[Records supplied]

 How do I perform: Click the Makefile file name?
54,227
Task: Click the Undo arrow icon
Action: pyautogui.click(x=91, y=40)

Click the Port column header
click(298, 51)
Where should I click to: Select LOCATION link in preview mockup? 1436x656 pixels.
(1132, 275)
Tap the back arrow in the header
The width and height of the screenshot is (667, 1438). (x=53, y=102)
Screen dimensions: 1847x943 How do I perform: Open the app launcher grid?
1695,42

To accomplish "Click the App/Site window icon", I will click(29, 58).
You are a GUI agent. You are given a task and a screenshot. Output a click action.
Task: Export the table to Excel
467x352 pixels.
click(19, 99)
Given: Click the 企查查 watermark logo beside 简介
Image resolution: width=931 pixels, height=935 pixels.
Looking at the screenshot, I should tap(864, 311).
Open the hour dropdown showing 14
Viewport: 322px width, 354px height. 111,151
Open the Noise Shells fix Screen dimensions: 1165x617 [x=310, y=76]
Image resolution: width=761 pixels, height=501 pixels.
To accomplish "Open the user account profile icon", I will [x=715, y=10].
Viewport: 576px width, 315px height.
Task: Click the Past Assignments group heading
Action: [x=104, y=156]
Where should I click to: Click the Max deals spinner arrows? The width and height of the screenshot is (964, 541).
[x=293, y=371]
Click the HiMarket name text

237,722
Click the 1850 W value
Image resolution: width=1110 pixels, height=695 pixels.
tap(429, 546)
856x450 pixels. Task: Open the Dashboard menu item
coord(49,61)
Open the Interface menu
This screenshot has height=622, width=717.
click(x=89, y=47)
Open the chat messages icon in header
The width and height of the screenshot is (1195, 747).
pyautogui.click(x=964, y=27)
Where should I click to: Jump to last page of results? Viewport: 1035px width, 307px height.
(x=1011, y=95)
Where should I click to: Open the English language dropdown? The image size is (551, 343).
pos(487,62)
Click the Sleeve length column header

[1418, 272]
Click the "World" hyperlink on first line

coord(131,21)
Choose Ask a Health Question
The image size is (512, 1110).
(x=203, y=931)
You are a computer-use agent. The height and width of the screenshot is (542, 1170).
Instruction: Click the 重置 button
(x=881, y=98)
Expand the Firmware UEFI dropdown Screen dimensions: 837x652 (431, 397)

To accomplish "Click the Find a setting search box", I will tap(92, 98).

[/Records supplied]

▶ [Try it]: Copy out each entry once more, character for character.

▶ [Output for this task]:
 How do I perform: Click the Makefile file name?
54,227
Task: Click the Undo arrow icon
Action: pyautogui.click(x=91, y=40)

Click the Port column header
click(298, 51)
Where should I click to: Select LOCATION link in preview mockup? 1436x656 pixels.
(1132, 275)
Tap the back arrow in the header
The width and height of the screenshot is (667, 1438). (x=53, y=102)
Screen dimensions: 1847x943 How do I perform: Open the app launcher grid?
1695,42

To accomplish "Click the App/Site window icon", I will click(29, 58).
You are a GUI agent. You are given a task and a screenshot. Output a click action.
Task: Export the table to Excel
467x352 pixels.
click(19, 99)
Given: Click the 企查查 watermark logo beside 简介
Image resolution: width=931 pixels, height=935 pixels.
Looking at the screenshot, I should tap(864, 311).
Open the hour dropdown showing 14
Viewport: 322px width, 354px height. 111,151
Open the Noise Shells fix Screen dimensions: 1165x617 [x=310, y=76]
Image resolution: width=761 pixels, height=501 pixels.
To accomplish "Open the user account profile icon", I will [x=715, y=10].
Viewport: 576px width, 315px height.
Task: Click the Past Assignments group heading
Action: [x=104, y=156]
Where should I click to: Click the Max deals spinner arrows? The width and height of the screenshot is (964, 541).
[x=293, y=371]
Click the HiMarket name text

237,722
Click the 1850 W value
Image resolution: width=1110 pixels, height=695 pixels.
tap(429, 546)
856x450 pixels. Task: Open the Dashboard menu item
coord(49,61)
Open the Interface menu
This screenshot has height=622, width=717.
click(x=89, y=47)
Open the chat messages icon in header
The width and height of the screenshot is (1195, 747).
pyautogui.click(x=964, y=27)
Where should I click to: Jump to last page of results? Viewport: 1035px width, 307px height.
(x=1011, y=95)
Where should I click to: Open the English language dropdown? The image size is (551, 343).
pos(487,62)
Click the Sleeve length column header

[1418, 272]
Click the "World" hyperlink on first line

coord(131,21)
Choose Ask a Health Question
The image size is (512, 1110).
(x=203, y=931)
You are a computer-use agent. The height and width of the screenshot is (542, 1170).
Instruction: Click the 重置 button
(x=881, y=98)
Expand the Firmware UEFI dropdown Screen dimensions: 837x652 (431, 397)

To accomplish "Click the Find a setting search box", I will tap(92, 98).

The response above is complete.